Key differentials at a glance

  • Suprasellar mass in a child → craniopharyngioma (calcified, cystic) vs pilocytic astrocytoma vs germinoma vs Rathke cleft cyst.
  • Rathke cleft cyst vs craniopharyngioma: cleft cyst is a benign non-neoplastic remnant lined by ciliated/cuboidal epithelium, no wet keratin, no robust calcification, no machine-oil fluid.
  • Hyperprolactinaemia: true prolactinoma vs stalk effect vs drugs (antipsychotics, metoclopramide) vs pregnancy vs hypothyroidism.
  • Polyuria: DI vs DM vs primary polydipsia (psychogenic — low serum osmolality, distinguishes it).
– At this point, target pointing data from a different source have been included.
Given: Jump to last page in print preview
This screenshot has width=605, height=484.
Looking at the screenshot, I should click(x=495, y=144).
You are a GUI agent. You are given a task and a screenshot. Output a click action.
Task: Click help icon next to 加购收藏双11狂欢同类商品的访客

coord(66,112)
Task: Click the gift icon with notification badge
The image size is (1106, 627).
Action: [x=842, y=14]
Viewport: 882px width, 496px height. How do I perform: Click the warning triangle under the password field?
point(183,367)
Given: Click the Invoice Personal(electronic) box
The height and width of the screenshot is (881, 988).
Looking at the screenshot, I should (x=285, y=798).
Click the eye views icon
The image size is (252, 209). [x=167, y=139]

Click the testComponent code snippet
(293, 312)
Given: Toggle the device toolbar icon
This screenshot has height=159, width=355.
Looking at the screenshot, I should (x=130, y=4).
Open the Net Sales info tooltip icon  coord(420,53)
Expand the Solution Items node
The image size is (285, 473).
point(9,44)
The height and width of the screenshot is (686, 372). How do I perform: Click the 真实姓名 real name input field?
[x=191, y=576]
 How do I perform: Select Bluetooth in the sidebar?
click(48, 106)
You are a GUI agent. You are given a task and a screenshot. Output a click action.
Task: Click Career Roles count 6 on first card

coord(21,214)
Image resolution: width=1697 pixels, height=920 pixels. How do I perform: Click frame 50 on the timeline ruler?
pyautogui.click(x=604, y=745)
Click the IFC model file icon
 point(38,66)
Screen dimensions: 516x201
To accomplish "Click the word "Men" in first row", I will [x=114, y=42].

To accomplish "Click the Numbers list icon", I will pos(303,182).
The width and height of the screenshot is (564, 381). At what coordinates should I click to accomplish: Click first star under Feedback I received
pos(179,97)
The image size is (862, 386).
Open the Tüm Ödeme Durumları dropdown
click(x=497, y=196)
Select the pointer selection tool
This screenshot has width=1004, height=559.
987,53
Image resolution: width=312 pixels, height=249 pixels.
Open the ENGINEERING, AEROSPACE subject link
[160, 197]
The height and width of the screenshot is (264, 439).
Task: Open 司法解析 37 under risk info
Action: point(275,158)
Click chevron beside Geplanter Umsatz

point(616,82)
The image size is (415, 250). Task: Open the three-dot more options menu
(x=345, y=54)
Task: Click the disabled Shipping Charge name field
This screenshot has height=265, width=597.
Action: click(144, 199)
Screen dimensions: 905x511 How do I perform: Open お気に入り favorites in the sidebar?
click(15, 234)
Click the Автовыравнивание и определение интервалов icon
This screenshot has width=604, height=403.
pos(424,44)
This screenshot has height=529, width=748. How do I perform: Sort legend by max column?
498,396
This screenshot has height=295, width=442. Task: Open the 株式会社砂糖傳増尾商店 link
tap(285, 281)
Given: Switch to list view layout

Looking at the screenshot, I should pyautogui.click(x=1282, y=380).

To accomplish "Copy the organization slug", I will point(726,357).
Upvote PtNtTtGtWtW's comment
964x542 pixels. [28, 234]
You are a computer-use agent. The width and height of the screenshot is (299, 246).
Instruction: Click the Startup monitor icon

Recently asked / exam angle

  • Craniopharyngioma originates from Rathke's pouch — repeatedly tested embryology link.
  • "Machine-oil" cyst fluid + cholesterol crystals + calcification → identify adamantinomatous craniopharyngioma.
  • OGTT (failure of GH suppression) as the confirmatory test for acromegaly; IGF-1 for screening.
  • Most common functioning pituitary adenoma = prolactinoma; DOC = cabergoline.
  • Bitemporal hemianopia mechanism (optic chiasm compression) — neuroanatomy crossover.
  • Sheehan syndrome: failure to lactate post-PPH; posterior pituitary spared.
  • Water-deprivation/desmopressin differentiation of central vs nephrogenic DI; lithium → nephrogenic DI.
  • Crooke's hyaline change (Cushing/ACTH excess) and reticulin stain loss (adenoma vs hyperplasia) as pathology one-liners.
  • BRAF V600E (papillary) vs β-catenin/CTNNB1 (adamantinomatous) craniopharyngioma molecular split — newer, increasingly asked.

Rapid revision

  1. Anterior pituitary = Rathke's pouch (oral ectoderm); posterior = neuroectoderm.
  2. Basophils → B-FLAT (FSH, LH, ACTH, TSH); acidophils → GH, PRL.
  3. Prolactinoma = most common functioning adenoma; cabergoline is DOC.
  4. Microadenoma < 1 cm, macroadenoma ≥ 1 cm; macro → bitemporal hemianopia.
  5. Acromegaly: screen with IGF-1, confirm with OGTT (no GH suppression), treat surgically / octreotide.
  6. GH excess before epiphyseal fusion → gigantism; after → acromegaly; cardiomyopathy is the chief killer.
  7. Craniopharyngioma: Rathke pouch; child = adamantinomatous, machine-oil fluid + cholesterol crystals + calcification + wet keratin; adult = papillary (BRAF V600E).
  8. Sheehan syndrome: postpartum haemorrhage → anterior pituitary infarction → failure of lactation + amenorrhoea; posterior pituitary spared.
  9. Central DI responds to desmopressin; nephrogenic DI (lithium, hypercalcaemia) does not.
  10. Pituitary apoplexy = acute haemorrhage into adenoma → sudden headache + visual loss → emergency.
  11. Crooke's hyaline change = sign of cortisol excess; reticulin loss distinguishes adenoma from hyperplasia.
  12. Empty sella = CSF in sella; stalk effect = mild hyperprolactinaemia from any sellar mass.